Y sexto, con respecto a Nuestramérica, Estados Unidos es más conscientes que nunca de que no pueden perder las incontables reservas materiales, de fuerza de trabajo que atesora nuestro continente, y de fascistas y narcoparamilitares mercenarios para los ejércitos privados del capital y de los servicios secretos. Esta es una de las dos razones por las que no puede permitir que avance, más allá de un mínimo, ningún proceso de centralización endógena del territorio y menos si esta se relaciona con las potencias de Eurasia, con una efectiva defensa que integre la milicia popular y el ejército oficial. La única forma que tiene el imperialismo para vencer este sistema es contar con la represión criminal ejercida por los ejércitos lacayos, formados en Estados Unidos y con fuerzas especializadas en el terror masivo.

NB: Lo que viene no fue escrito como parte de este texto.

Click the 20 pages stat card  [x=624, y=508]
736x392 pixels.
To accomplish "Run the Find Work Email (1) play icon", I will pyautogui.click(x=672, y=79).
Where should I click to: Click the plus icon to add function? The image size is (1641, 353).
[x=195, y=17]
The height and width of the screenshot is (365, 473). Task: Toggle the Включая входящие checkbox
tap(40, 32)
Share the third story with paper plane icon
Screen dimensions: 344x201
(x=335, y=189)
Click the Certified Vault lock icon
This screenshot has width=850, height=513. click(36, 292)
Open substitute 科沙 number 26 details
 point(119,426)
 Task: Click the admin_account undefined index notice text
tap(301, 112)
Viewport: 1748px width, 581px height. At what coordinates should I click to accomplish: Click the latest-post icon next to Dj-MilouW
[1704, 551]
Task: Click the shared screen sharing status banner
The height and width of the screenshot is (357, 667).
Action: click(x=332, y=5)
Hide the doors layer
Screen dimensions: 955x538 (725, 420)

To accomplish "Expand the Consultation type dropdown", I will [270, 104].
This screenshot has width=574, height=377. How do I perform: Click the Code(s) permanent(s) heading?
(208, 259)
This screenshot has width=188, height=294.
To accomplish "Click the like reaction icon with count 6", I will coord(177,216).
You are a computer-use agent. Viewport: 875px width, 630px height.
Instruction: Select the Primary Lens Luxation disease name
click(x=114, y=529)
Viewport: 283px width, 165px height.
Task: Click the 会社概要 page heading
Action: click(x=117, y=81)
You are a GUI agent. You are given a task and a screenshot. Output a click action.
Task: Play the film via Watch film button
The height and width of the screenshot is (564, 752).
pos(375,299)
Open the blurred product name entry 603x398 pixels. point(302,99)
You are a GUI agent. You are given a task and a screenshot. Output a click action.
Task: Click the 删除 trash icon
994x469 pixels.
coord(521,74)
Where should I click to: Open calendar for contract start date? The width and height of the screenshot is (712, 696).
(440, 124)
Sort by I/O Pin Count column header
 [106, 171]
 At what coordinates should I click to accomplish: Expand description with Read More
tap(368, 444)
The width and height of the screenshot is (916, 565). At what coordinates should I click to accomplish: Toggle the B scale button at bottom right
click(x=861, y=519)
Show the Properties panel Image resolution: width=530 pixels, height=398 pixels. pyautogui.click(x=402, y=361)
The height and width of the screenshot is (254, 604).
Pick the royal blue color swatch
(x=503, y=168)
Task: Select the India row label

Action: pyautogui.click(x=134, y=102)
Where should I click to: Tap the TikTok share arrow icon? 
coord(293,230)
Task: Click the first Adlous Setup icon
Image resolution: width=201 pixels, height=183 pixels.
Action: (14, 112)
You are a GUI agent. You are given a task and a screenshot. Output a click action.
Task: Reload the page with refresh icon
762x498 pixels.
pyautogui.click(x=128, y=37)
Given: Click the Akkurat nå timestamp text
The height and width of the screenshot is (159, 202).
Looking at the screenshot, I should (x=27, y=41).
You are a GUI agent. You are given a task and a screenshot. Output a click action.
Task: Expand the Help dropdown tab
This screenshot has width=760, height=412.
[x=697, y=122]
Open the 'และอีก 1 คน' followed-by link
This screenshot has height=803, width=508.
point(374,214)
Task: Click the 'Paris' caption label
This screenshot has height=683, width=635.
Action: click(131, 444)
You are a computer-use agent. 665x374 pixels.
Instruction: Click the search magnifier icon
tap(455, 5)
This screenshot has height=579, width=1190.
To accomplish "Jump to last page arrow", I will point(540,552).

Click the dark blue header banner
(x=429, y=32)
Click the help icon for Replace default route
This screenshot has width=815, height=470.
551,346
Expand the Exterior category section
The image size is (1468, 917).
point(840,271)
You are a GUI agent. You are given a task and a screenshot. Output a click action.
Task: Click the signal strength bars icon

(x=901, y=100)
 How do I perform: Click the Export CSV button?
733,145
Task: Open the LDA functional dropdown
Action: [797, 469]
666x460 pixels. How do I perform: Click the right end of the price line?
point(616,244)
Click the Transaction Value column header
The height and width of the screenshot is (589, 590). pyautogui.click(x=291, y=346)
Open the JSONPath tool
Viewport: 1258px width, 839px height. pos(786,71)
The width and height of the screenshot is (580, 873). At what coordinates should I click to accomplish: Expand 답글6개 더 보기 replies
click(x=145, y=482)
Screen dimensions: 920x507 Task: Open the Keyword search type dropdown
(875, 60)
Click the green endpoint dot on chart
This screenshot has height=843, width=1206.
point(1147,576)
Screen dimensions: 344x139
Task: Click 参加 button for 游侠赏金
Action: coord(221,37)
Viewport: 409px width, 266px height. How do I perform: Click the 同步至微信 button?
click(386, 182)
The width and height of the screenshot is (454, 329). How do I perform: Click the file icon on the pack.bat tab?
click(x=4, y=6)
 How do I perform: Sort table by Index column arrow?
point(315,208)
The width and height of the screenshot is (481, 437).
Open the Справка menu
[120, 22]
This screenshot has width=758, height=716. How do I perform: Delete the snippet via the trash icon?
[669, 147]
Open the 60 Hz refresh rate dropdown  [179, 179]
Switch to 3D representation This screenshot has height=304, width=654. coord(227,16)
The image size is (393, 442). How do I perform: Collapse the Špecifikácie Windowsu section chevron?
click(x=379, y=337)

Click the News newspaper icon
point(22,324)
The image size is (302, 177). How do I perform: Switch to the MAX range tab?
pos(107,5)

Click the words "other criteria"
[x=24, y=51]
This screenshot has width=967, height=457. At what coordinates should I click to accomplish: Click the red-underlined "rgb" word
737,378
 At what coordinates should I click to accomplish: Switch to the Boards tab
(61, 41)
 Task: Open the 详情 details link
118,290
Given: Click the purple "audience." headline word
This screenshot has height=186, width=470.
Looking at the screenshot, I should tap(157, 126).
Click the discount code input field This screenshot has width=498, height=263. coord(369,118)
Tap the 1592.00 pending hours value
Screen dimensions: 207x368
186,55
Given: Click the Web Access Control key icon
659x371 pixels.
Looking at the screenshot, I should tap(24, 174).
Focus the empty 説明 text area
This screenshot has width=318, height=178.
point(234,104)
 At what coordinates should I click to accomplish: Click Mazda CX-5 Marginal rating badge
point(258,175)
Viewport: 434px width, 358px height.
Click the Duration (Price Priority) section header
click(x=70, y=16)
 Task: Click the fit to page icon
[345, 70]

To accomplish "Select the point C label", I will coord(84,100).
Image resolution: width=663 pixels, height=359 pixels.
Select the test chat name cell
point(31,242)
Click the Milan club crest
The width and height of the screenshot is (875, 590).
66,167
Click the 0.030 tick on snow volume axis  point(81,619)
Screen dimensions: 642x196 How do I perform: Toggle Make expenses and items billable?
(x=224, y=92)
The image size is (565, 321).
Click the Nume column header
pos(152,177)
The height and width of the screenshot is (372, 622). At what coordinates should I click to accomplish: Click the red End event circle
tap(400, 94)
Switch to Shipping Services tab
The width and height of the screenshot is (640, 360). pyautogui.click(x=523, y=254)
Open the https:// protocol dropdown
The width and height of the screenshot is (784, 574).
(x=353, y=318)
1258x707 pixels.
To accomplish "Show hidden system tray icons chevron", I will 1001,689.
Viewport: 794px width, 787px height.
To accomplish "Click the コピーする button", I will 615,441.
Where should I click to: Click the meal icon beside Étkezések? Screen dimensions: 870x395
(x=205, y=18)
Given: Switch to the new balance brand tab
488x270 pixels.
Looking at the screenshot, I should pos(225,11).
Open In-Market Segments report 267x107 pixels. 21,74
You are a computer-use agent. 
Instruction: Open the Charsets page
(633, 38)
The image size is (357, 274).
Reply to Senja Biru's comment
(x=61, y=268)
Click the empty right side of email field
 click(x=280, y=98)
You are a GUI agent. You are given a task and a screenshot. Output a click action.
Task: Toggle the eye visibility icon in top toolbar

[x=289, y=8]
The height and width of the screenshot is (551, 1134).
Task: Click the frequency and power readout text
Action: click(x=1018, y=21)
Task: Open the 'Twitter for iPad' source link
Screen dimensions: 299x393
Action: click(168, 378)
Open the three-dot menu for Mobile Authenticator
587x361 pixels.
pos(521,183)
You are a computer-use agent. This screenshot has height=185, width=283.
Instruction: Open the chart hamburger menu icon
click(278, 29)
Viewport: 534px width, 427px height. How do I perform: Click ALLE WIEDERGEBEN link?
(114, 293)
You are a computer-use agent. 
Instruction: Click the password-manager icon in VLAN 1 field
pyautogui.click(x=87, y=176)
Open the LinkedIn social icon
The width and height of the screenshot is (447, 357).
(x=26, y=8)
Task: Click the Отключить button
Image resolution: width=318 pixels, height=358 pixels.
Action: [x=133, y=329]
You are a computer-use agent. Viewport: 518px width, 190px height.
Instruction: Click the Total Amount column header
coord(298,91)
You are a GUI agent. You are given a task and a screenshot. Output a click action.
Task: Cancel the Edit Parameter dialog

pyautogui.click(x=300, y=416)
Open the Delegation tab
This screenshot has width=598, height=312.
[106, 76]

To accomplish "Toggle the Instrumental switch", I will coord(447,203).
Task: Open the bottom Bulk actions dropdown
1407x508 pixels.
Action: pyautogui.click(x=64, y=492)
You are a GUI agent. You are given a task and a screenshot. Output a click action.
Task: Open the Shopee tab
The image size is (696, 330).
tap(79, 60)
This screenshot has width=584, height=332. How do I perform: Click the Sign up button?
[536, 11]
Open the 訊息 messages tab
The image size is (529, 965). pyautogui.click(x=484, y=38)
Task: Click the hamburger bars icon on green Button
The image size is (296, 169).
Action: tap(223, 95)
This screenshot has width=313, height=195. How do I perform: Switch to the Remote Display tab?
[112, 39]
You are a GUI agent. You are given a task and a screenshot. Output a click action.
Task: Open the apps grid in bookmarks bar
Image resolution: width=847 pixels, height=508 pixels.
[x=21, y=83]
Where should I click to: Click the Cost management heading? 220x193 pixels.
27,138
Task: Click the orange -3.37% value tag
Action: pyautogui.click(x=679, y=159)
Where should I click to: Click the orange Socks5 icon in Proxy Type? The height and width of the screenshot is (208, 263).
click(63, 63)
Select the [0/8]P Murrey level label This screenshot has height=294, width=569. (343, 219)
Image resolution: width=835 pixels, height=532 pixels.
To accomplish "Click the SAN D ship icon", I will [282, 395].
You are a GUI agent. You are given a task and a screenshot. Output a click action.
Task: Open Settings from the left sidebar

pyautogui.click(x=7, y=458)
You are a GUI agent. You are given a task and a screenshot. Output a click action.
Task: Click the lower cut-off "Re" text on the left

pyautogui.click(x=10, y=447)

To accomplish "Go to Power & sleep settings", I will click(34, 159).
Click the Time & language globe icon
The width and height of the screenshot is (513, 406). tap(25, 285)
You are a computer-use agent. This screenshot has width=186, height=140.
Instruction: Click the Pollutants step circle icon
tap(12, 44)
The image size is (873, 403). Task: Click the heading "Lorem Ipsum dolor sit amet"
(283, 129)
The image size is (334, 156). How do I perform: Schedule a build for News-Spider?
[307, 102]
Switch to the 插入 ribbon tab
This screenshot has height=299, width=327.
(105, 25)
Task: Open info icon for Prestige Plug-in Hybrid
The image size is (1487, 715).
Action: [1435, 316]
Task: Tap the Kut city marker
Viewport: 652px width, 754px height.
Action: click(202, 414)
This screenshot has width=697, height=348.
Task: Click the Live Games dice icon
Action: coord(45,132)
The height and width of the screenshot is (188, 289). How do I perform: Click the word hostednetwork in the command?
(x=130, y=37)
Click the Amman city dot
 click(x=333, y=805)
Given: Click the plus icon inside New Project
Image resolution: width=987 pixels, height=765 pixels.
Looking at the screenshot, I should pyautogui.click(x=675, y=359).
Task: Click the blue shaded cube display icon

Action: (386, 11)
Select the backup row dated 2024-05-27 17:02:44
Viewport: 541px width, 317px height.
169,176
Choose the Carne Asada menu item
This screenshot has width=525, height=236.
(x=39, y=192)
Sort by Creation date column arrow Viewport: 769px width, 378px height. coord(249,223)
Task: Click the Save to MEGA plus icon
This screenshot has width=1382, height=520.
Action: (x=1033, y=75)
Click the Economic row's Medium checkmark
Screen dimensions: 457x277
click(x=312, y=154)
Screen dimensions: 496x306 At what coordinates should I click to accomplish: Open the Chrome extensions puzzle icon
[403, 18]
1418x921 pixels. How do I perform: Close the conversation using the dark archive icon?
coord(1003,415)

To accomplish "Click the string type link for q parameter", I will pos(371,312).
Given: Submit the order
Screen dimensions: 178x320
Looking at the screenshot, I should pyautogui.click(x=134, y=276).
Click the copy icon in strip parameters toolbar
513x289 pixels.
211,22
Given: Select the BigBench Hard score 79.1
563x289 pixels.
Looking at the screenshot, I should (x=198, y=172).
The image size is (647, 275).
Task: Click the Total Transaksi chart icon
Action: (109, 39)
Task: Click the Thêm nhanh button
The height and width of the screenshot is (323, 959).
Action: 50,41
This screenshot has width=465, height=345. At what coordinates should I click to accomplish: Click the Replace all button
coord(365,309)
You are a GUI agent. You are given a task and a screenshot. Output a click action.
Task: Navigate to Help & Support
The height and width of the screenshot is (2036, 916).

Puede tolerar ese avance un corto espacio de tiempo, pero nada más. La otra razón es que conforme avance el deshielo, crecerá el valor estratégico de la larga costa pacífica de Nuestramérica porque la guerra moderna no conoce ya apenas límites geográficos insuperables, como casi se demostró en la Segunda Guerra Mundial. Los puertos y carreteras de la costa pacífica desde Chile hasta México se irán convirtiendo en centros importantes para el tráfico marítimo y aéreo con Australia y Nueva Zelanda, como bases estratégicas del imperialismo, en la medida en que las fuerzas navales de Eurasia puedan acercarse más y más a esas costas. Estados Unidos necesitará entonces que las burguesías locales asuman llevar al matadero a sus pueblos en defensa de Walt Street. ¿Futuro ficción…? A esta pregunta, Roma respondería: si quieres la paz, prepárate para la guerra.